Stored records:
[Start of section]

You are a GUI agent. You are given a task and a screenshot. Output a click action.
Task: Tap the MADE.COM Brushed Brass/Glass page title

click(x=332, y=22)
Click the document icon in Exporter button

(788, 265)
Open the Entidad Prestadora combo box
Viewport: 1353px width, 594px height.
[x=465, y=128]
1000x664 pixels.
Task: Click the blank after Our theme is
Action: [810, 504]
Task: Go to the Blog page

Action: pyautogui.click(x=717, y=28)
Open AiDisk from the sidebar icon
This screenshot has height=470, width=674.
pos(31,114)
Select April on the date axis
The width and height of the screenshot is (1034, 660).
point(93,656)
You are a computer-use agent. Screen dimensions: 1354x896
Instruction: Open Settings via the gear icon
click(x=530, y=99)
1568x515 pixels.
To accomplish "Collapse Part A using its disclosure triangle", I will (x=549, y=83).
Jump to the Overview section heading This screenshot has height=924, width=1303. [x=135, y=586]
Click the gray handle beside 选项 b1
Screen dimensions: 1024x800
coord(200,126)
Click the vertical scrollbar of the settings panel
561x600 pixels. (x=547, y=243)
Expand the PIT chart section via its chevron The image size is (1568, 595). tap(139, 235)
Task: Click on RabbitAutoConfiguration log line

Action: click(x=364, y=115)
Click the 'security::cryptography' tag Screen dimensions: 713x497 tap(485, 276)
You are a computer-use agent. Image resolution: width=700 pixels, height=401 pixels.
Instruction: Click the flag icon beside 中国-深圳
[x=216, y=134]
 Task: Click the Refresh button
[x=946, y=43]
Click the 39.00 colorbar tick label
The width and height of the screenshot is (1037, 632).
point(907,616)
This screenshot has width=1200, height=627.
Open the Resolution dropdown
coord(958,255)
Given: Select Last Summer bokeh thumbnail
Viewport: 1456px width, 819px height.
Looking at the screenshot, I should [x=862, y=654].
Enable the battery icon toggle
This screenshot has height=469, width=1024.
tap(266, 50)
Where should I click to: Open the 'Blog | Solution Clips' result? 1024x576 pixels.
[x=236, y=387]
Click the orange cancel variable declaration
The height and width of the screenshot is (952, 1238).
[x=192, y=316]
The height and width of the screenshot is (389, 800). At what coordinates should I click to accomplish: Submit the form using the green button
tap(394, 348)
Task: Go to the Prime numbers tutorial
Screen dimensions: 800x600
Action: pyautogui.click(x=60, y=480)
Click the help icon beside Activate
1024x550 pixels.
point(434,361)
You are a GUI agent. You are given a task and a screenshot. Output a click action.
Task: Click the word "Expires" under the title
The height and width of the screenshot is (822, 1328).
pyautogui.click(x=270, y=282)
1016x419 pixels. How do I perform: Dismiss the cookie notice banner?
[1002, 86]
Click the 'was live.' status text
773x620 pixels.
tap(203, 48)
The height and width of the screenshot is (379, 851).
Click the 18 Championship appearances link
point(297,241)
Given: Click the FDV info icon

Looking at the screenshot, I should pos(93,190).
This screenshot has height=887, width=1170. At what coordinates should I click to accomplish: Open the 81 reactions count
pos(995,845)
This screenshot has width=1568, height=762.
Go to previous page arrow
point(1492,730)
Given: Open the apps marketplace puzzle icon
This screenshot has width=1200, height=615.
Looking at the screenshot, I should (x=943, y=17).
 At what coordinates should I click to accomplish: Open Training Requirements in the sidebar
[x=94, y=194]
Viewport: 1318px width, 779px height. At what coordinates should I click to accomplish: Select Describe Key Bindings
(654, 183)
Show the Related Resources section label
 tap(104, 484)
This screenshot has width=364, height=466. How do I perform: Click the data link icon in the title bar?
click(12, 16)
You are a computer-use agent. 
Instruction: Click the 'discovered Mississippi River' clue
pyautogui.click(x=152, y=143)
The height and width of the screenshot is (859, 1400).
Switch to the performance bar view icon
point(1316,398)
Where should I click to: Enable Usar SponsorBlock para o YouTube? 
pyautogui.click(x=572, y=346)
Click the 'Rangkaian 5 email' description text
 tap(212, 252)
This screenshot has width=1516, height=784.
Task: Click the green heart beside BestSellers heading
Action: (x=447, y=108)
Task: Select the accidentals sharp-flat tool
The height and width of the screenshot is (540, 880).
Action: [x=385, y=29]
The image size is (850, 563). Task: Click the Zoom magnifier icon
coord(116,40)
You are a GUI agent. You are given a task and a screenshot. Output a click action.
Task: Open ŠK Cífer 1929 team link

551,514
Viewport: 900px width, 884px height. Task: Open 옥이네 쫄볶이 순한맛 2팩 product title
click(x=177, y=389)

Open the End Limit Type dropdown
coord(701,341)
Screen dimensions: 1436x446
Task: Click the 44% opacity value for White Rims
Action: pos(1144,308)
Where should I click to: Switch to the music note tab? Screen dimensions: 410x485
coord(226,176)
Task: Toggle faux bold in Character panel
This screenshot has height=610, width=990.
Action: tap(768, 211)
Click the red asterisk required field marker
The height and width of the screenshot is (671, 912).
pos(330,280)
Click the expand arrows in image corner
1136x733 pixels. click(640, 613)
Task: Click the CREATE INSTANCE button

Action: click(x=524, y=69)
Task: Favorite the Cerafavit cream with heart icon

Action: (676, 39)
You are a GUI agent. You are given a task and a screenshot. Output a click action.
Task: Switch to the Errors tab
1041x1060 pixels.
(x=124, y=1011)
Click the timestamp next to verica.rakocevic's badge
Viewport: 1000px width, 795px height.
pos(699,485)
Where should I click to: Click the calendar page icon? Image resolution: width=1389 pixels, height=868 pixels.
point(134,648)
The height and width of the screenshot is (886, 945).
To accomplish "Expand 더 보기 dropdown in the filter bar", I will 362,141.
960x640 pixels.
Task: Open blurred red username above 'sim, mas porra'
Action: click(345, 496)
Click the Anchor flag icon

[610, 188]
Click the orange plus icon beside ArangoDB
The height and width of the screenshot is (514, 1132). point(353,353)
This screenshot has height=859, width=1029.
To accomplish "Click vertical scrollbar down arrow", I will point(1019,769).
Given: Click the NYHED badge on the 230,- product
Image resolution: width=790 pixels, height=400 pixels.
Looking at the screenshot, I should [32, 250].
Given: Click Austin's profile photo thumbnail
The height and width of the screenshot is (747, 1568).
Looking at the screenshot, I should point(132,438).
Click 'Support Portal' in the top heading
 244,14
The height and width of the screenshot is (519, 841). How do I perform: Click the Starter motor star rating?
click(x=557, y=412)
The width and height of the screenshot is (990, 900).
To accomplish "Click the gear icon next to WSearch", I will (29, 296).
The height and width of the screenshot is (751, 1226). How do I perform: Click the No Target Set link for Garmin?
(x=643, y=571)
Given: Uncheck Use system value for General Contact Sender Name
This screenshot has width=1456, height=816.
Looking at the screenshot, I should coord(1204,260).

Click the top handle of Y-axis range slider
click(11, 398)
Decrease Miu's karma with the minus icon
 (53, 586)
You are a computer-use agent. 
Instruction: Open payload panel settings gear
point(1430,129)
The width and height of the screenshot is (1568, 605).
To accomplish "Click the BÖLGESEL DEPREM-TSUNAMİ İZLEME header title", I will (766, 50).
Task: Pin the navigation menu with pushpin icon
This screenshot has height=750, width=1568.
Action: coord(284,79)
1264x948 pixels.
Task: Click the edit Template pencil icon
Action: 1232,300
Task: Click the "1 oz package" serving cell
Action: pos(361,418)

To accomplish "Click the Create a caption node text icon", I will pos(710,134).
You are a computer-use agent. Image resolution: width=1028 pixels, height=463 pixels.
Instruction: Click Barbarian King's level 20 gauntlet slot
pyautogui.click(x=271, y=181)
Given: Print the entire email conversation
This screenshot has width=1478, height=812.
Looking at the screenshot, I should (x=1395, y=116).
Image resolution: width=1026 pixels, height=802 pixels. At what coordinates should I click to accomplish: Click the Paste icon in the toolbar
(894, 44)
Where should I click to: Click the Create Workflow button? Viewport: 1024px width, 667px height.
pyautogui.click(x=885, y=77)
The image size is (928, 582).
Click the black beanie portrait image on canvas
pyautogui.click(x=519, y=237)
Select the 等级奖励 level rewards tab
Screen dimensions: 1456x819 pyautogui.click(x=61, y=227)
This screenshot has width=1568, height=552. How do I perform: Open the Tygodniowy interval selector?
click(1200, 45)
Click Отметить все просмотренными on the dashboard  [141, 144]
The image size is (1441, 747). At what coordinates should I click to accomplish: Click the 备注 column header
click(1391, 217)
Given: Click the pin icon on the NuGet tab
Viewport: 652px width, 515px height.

[End of section]

Exercise brief:
Report the number of lines above that contain the word "badge", and only that number.

Response to the task:
2